# Hello Everyone



## Kira S (Nov 3, 2009)

Hi My Name is Kira and I live in Glasgow with my 6 year old daughter.

I'm looking to start a martial art along with my daughter, but need to find the right one for both of us.

I've currently been checking out my local area as well as various martial arts forums to help me in my decision.

I look forward to speaking with everyone 

Take Care

Kira x


----------



## arnisador (Nov 3, 2009)

Welcome! You must have many options in your area, given the size of the city!


----------



## stickarts (Nov 3, 2009)

Welcome!


----------



## still learning (Nov 3, 2009)

Hello,  You may want to look into a Judo school near you...!

Judo is very hands on and great for little kids...they will learn how to roll and fall too...

Judo is good for women also...especially when grab...you will learn how to do throws and escapes...

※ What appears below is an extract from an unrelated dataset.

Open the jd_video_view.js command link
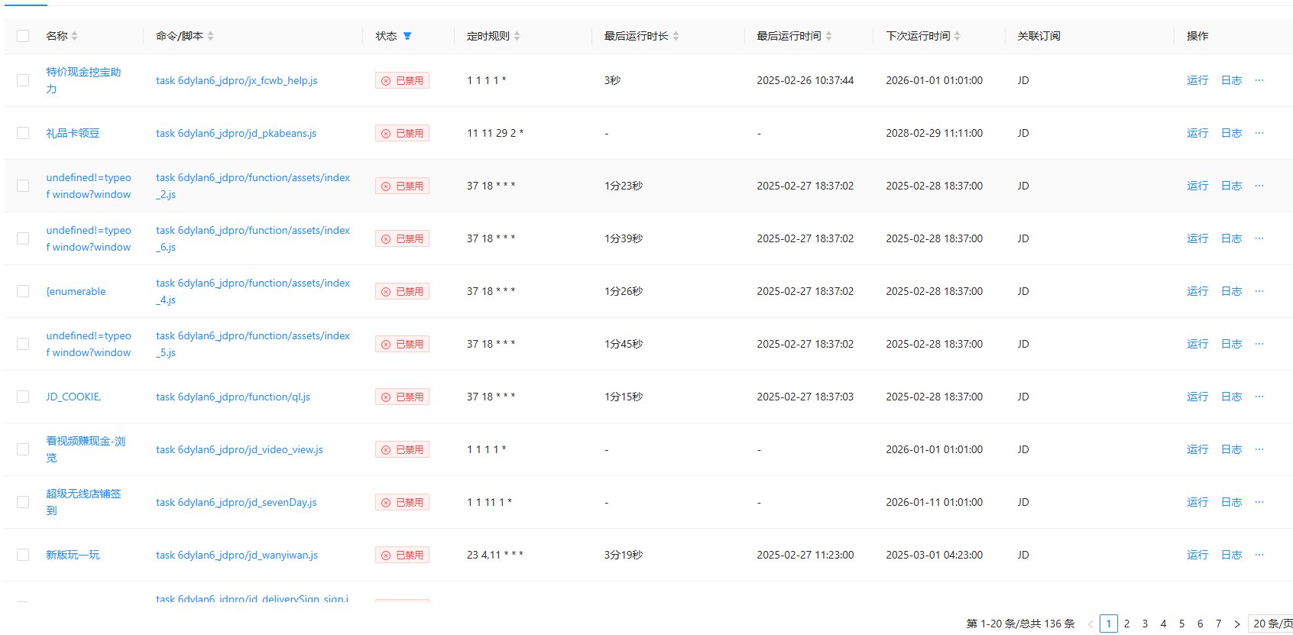1293x635 pixels. pyautogui.click(x=239, y=449)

 ...My daughter does Judo in High School and is only 108lbs class...and can handle herself very well...

Aloha,


----------



## Aikicomp (Nov 3, 2009)

Hello and welcome.

Michael


----------



## Chris Parker (Nov 4, 2009)

Hi Kira,

First off, welcome aboard! Any questions, just ask, that's what we're here for!

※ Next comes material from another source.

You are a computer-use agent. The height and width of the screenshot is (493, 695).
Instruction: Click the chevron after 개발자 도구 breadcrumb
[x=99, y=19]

In terms of looking for an art for yourself and your daughter, my recommendation is more to look for a school for yourselves. But if you are after anything in particular, let us know and we can (hopefully!) narrow down your list for you.


----------



## seasoned (Nov 4, 2009)

Welcome, training together with your daughter will build a bond for many years to come. Good for you.


----------



## Stac3y (Nov 4, 2009)

Welcome.


----------



## sfs982000 (Nov 4, 2009)

Hello and welcome aboard.


----------



## Jade Tigress (Nov 4, 2009)

Chris Parker said:


> Hi Kira,
> 
> First off, welcome aboard! Any questions, just ask, that's what we're here for!
> 
> In terms of looking for an art for yourself and your daughter, my recommendation is more to look for a school for yourselves. But if you are after anything in particular, let us know and we can (hopefully!) narrow down your list for you.



Good advice Chris. 

Kira, start by visiting some schools in your area and see what appeals to you and your daughter. Once you have narrowed a few down, let us know and we can help you sort the wheat from the chaff. :asian: Best of luck to you and welcome to Martial Talk.


----------



## bluekey88 (Nov 4, 2009)

Welcome>  Defintiely follow Chris and Jade's advice to find a school with instructors that appeal to you.  Once you have that, the style question pretty much resolves itself.

Peace,
Erik


----------



## Kira S (Nov 4, 2009)

Thanks for the advice everyone 

I'll let you know how I get on

Kira x


----------